--- THE DATA ---

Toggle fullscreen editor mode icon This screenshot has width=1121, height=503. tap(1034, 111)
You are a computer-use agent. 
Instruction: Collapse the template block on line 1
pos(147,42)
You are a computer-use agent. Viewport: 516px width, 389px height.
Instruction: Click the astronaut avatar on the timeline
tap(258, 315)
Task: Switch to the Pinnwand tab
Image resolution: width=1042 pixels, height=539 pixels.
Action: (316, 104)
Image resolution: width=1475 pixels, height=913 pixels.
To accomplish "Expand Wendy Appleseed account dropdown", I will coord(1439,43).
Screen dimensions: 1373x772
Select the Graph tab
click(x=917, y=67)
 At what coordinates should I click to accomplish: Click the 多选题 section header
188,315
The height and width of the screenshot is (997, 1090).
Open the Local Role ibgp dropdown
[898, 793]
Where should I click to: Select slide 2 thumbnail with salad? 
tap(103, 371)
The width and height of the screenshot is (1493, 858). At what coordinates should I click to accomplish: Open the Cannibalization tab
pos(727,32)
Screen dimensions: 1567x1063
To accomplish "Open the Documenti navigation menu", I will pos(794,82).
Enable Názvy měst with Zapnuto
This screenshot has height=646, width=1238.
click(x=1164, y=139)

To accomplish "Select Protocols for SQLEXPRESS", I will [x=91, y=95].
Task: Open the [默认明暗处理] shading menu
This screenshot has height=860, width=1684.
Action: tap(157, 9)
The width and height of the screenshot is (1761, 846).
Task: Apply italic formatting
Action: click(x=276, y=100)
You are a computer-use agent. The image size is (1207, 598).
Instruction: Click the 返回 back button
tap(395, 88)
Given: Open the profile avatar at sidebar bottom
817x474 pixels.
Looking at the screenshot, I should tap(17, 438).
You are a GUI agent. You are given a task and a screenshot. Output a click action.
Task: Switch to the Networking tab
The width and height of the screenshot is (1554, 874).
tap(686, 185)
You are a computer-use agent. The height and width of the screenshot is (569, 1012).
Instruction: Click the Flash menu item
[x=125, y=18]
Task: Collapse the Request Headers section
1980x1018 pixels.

---

» **THE TASK**
Reproduce the data in its entirety, matching each character.

» **SOLVED EXERCISE**
Toggle fullscreen editor mode icon This screenshot has width=1121, height=503. tap(1034, 111)
You are a computer-use agent. 
Instruction: Collapse the template block on line 1
pos(147,42)
You are a computer-use agent. Viewport: 516px width, 389px height.
Instruction: Click the astronaut avatar on the timeline
tap(258, 315)
Task: Switch to the Pinnwand tab
Image resolution: width=1042 pixels, height=539 pixels.
Action: (316, 104)
Image resolution: width=1475 pixels, height=913 pixels.
To accomplish "Expand Wendy Appleseed account dropdown", I will coord(1439,43).
Screen dimensions: 1373x772
Select the Graph tab
click(x=917, y=67)
 At what coordinates should I click to accomplish: Click the 多选题 section header
188,315
The height and width of the screenshot is (997, 1090).
Open the Local Role ibgp dropdown
[898, 793]
Where should I click to: Select slide 2 thumbnail with salad? 
tap(103, 371)
The width and height of the screenshot is (1493, 858). At what coordinates should I click to accomplish: Open the Cannibalization tab
pos(727,32)
Screen dimensions: 1567x1063
To accomplish "Open the Documenti navigation menu", I will pos(794,82).
Enable Názvy měst with Zapnuto
This screenshot has height=646, width=1238.
click(x=1164, y=139)

To accomplish "Select Protocols for SQLEXPRESS", I will [x=91, y=95].
Task: Open the [默认明暗处理] shading menu
This screenshot has height=860, width=1684.
Action: tap(157, 9)
The width and height of the screenshot is (1761, 846).
Task: Apply italic formatting
Action: click(x=276, y=100)
You are a computer-use agent. The image size is (1207, 598).
Instruction: Click the 返回 back button
tap(395, 88)
Given: Open the profile avatar at sidebar bottom
817x474 pixels.
Looking at the screenshot, I should tap(17, 438).
You are a GUI agent. You are given a task and a screenshot. Output a click action.
Task: Switch to the Networking tab
The width and height of the screenshot is (1554, 874).
tap(686, 185)
You are a computer-use agent. The height and width of the screenshot is (569, 1012).
Instruction: Click the Flash menu item
[x=125, y=18]
Task: Collapse the Request Headers section
1980x1018 pixels.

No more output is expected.